Great Southern, Western Australia. 14.5%
Densely fruited Shiraz. Very modern, clean. James Halliday rates it very highly and it is his sort of wine. A show pony. I found the amount of new French oak off-putting. Don’t drink until 2011.
Gimblett Gravels, Hawkes Bay, NZ. 14%
The name refers to an infamous cricket event that reflected poorly on Australia and further fuelled trans-tasman rivalry. What has this to do with wine? Well Australia has more Shiraz than anywhere else, and as far as kiwis are concerned Oz has long been synonymous with Shiraz while NZ thought too cool to ripen the grape. But over the past 20 years great strides have been made. I personally never thought I’d see a wine like this.
It’s labelled syrah to indicate a style closer, far closer, to France than Australia. Anne found the black pepper off-putting but I really enjoyed this wine particularly the lack of overt new oak.
Rich yet medium bodied. Very enjoyable now. Honest wine in spite of the ‘marketing Dept’ label/name.
Waipara Valley, Canterbury. 12%
Glorious young Riesling drinking very well now. Just the right touch of residual sugar to bring out theftuit character. Lovely green hint.
Compared to a top German Riesling the alcohol is a tad high and the tartaric acid a bit hard – but I’m being tough. Right now it’s delicious.
Tasmania, Australia. 12.5%
Fresh clean. Quite fine but simple compared to the Yarrabank.
Margaux, Bordeaux, France. 13.5%
A dense, almost chewy, black fruits sort of claret some oaky tannins and a touch of sweet (almost American) oak flavour on the finish. It’s a very good wine with a long future, but what I miss is the Margaux elegance and touch of green. I certainly have no need for claret to be richer or riper than this – yet the 2005 vintage of the same wine is 3 times the price (crazy).
Best left for 4 years, should last 20 years in a good cellar.
This is what others said of the wine (tasting in barrel):
VERY HIGHLY RECOMMENDED. Robert Parker: 91-93 points outstanding “Over the last ﬁfteen years, Malescot Saint-Exupery has possessed a classic Margaux fragrance, a racy, stylish personality, beautiful purity, and a combination of both power and elegance. The deep ruby/ purple-tinged 2004 boasts sumptuous aromas of blue fruits, black currants, a whiff of acacia ﬂowers, and a hint of trufﬂes. This medium-bodied Margaux possesses wonderful sweetness, excellent concentration, impeccable balance, and admirable length. Anticipated maturity: 2007-2018.”
Stephen Tanzer: 89-92 points excellent to outstanding“Saturated medium ruby-red. Like a coulis of fruit on the nose, with suggestions of coffee, licorice and nutty oak. Dense and chewy in the mouth, with crunchy black cherry, blackberry, licorice and mineral ﬂavors showing some youthful austerity today.

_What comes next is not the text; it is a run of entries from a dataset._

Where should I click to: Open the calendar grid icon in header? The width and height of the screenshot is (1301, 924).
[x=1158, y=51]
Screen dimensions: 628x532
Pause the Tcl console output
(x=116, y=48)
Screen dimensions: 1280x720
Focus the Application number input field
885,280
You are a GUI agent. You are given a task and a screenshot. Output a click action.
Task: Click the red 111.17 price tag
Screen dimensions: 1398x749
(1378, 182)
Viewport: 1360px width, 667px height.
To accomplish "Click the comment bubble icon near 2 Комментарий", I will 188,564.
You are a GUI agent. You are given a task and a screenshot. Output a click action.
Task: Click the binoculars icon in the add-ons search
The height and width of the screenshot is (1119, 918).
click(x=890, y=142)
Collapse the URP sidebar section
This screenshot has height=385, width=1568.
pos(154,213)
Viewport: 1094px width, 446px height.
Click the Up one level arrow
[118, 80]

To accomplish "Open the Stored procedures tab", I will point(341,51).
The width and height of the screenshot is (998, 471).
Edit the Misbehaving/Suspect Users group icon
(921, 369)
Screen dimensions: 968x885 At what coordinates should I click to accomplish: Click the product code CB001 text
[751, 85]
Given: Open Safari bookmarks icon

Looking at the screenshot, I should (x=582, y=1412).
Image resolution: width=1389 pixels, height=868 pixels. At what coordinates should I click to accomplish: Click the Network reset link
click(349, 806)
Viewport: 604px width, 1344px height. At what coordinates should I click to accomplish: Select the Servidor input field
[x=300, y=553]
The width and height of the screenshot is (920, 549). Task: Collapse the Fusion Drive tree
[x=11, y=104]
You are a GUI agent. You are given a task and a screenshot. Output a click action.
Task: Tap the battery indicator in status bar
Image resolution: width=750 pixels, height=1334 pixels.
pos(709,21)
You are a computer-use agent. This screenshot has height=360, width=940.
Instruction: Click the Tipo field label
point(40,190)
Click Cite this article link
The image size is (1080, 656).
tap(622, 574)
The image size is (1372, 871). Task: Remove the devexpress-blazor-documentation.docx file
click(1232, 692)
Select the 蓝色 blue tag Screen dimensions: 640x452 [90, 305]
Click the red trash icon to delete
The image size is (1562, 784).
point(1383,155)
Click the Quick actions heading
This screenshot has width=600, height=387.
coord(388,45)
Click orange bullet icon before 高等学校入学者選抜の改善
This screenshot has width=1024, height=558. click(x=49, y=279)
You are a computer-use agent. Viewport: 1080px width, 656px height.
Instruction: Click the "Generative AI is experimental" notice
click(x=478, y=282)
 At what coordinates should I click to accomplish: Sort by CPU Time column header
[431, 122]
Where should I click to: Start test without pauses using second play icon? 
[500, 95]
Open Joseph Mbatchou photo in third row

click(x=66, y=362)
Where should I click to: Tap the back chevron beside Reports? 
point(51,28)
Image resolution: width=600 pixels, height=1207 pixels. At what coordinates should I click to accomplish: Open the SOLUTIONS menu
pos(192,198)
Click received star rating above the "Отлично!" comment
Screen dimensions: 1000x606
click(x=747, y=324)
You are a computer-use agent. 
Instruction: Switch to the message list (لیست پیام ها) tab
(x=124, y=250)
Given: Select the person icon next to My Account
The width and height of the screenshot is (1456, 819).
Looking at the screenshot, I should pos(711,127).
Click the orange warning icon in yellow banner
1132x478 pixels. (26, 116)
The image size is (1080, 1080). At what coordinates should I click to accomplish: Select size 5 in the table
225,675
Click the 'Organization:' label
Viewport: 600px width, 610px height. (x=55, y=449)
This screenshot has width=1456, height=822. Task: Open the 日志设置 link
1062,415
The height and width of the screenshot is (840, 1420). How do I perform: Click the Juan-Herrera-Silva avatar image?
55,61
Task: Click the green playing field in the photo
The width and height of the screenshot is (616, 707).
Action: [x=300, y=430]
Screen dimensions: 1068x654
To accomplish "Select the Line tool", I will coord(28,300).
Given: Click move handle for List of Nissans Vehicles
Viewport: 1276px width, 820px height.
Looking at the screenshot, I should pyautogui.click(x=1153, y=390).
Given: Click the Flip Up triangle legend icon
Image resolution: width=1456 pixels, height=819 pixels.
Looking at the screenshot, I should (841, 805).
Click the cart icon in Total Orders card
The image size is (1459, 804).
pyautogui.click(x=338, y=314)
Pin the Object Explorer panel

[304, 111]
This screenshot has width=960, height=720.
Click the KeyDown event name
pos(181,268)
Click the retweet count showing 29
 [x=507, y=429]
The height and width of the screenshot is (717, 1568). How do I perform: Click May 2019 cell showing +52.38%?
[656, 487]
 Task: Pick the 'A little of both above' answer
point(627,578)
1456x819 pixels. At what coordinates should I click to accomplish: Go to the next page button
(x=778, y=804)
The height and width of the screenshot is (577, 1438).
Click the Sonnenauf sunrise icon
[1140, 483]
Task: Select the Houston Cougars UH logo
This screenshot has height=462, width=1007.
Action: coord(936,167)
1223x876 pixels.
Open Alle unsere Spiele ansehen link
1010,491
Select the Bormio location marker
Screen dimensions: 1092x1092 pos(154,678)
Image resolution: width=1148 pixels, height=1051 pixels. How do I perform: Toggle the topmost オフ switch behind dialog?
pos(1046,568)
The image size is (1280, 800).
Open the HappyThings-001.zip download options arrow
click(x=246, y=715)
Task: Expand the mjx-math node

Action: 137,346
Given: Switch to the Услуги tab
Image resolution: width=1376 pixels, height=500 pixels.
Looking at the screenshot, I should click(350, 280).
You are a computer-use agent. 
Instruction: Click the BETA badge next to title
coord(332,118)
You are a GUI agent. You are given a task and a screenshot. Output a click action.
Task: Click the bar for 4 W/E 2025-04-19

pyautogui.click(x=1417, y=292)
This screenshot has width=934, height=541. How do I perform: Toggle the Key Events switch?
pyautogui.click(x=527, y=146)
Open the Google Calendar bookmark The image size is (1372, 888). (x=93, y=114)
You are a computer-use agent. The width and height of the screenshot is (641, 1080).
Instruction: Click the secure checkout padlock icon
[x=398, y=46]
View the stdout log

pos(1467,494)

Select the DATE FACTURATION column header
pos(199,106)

Tightened up in the glass and showed a very ﬁrm spine, but there’s excellent fruit here. A rather powerful, persistent wine that came across as denser and longer than the 2002 in a side-by-side tasting.”
James Suckling [The Wine Spectator]: 89-91 points. “A solid wine with lots of good fruit. Reminds me of an outstanding Burgundy, with mushroom, berry and earth character. Medium- to full-bodied, with ﬁne tannins and a long, long ﬁnish. Well done. Really balanced for the vintage. Jean-Luc Zuger said that he made this wine to be drunk and he certainly has.”
Stephen Spurrier [Decanter] ★★★★
highly recommended [17 points] “Fine deep colour, concentrated small berry fruit, ﬂoral and very good intensity and balance, quite ﬁrm tannins, but elegant ﬁnish. Drink 2010-25.”
Revue du vin de France: ★★★★(★) ”Full in the mouth, beautiful and suave, nicely spiced, long, charming, fresh. Very Margaux. Beautiful success.”